Goal of the exercise
Exactly the lines from the line that has "The height and" through the final line below are to be retyped, and the pictures are not.
#### Provided material
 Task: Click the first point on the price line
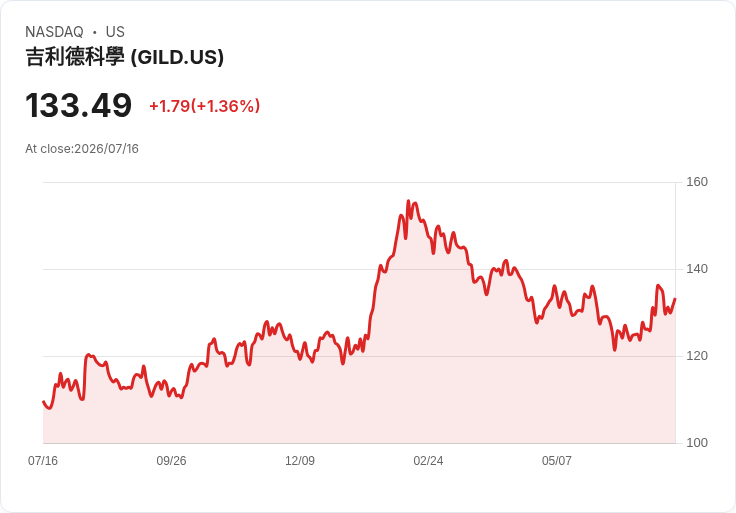point(43,401)
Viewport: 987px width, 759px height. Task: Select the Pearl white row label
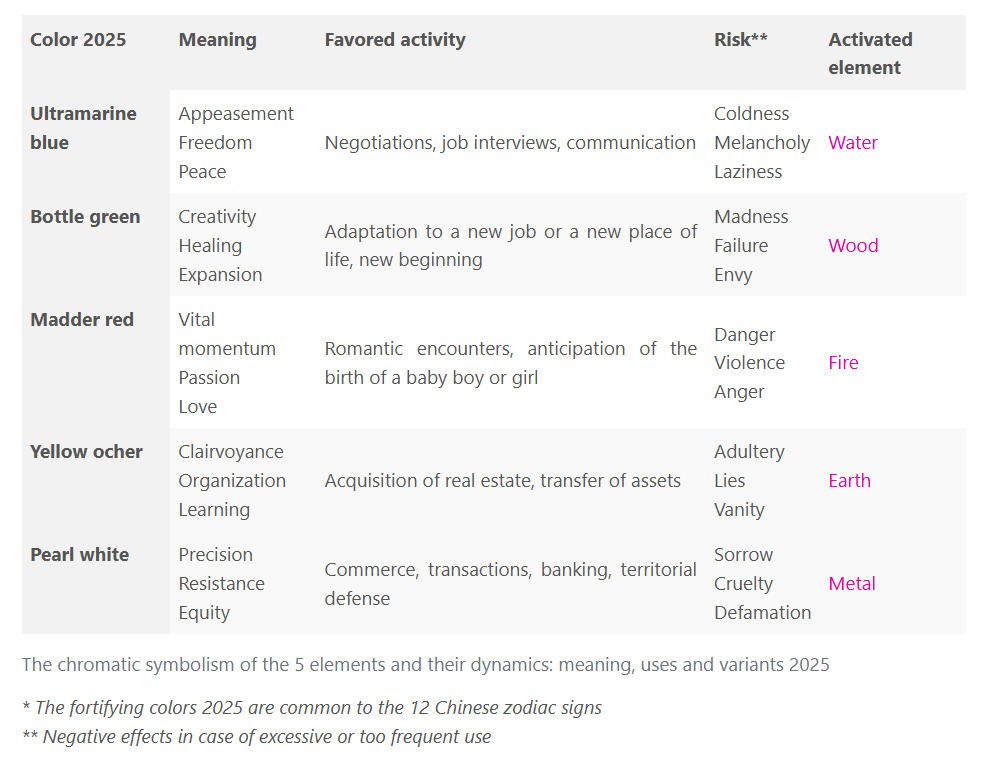coord(79,554)
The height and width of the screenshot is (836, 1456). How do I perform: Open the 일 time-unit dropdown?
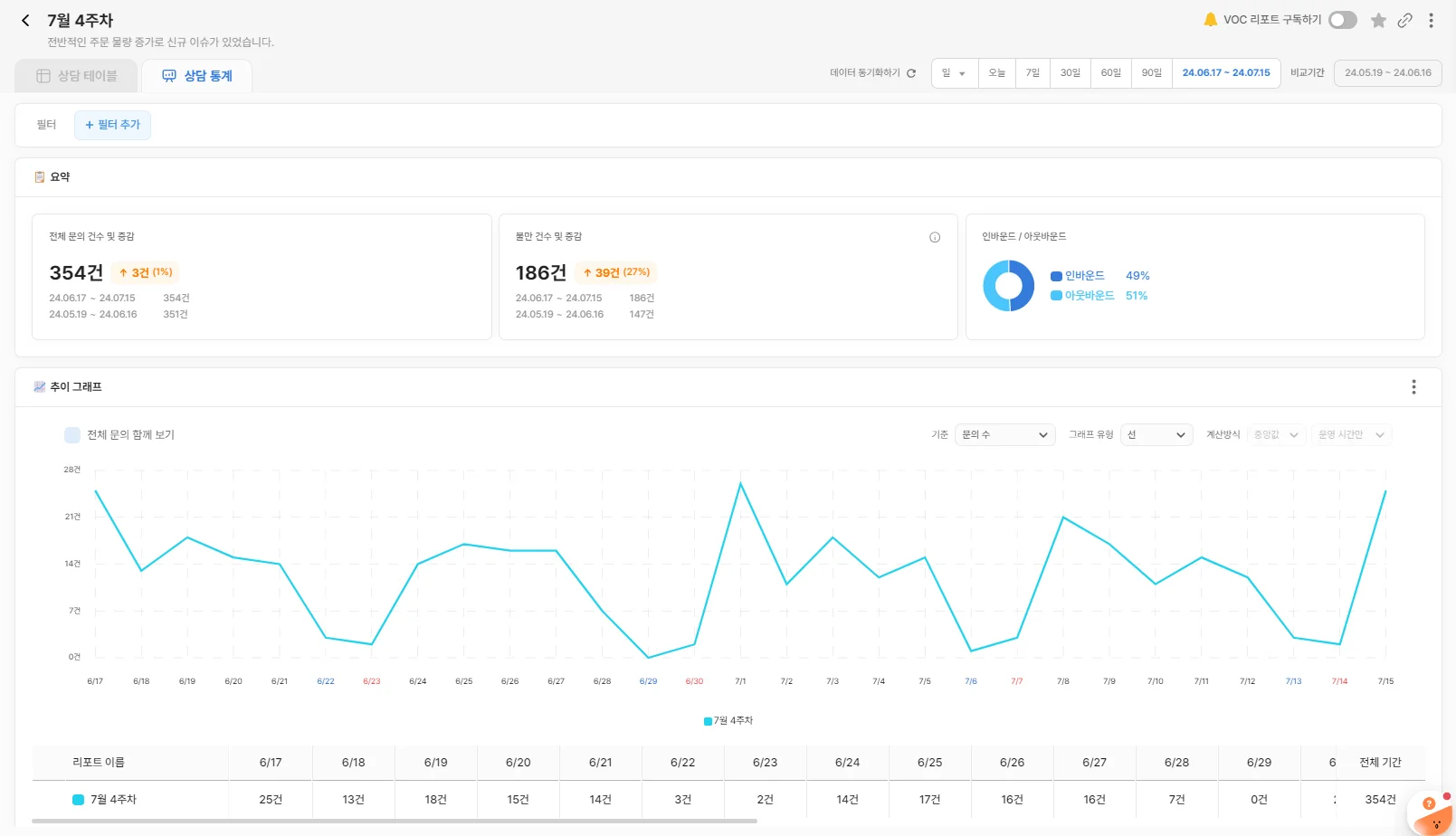954,73
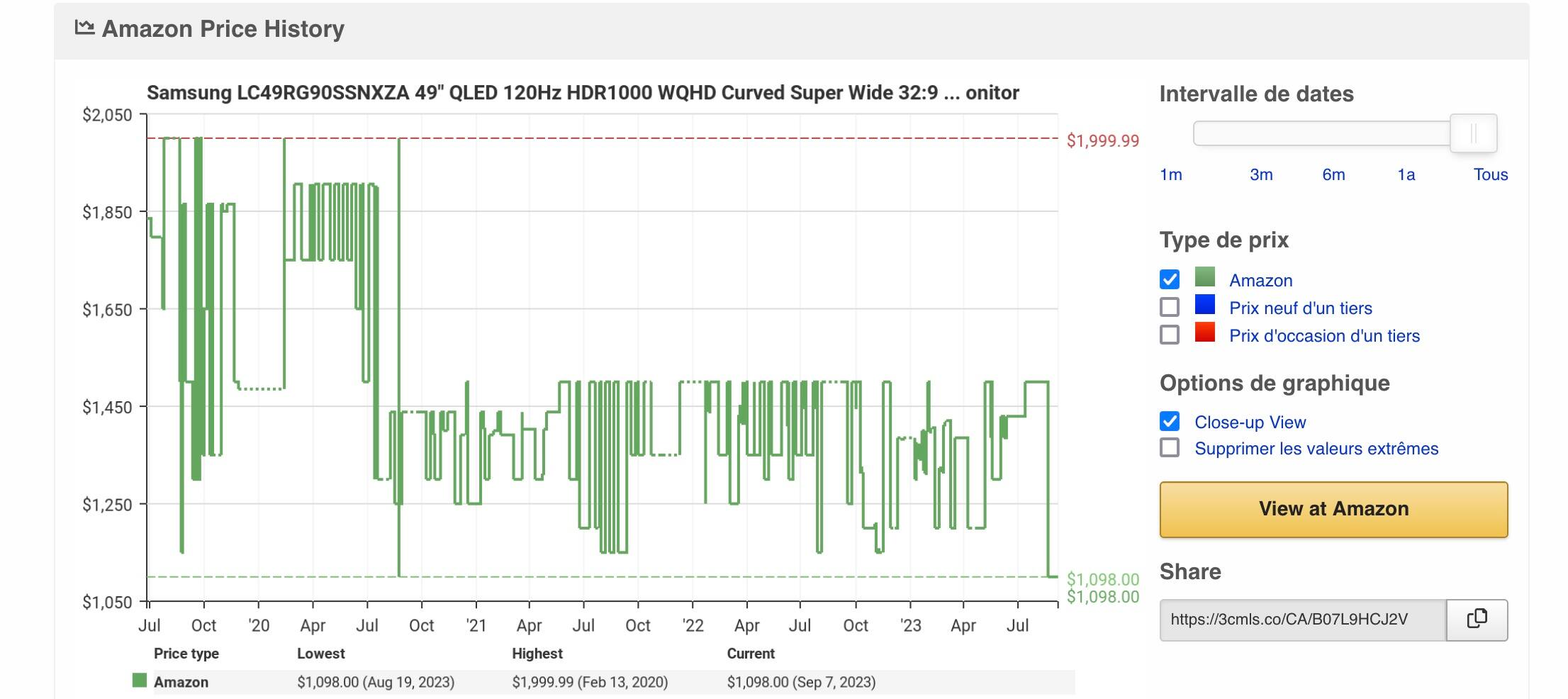The image size is (1568, 699).
Task: Click the copy share link icon
Action: tap(1477, 619)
########
Answer area
The height and width of the screenshot is (836, 1456). How do I perform: Open the 일 time-unit dropdown?
954,73
The image size is (1568, 699).
Task: Click the copy share link icon
Action: tap(1477, 619)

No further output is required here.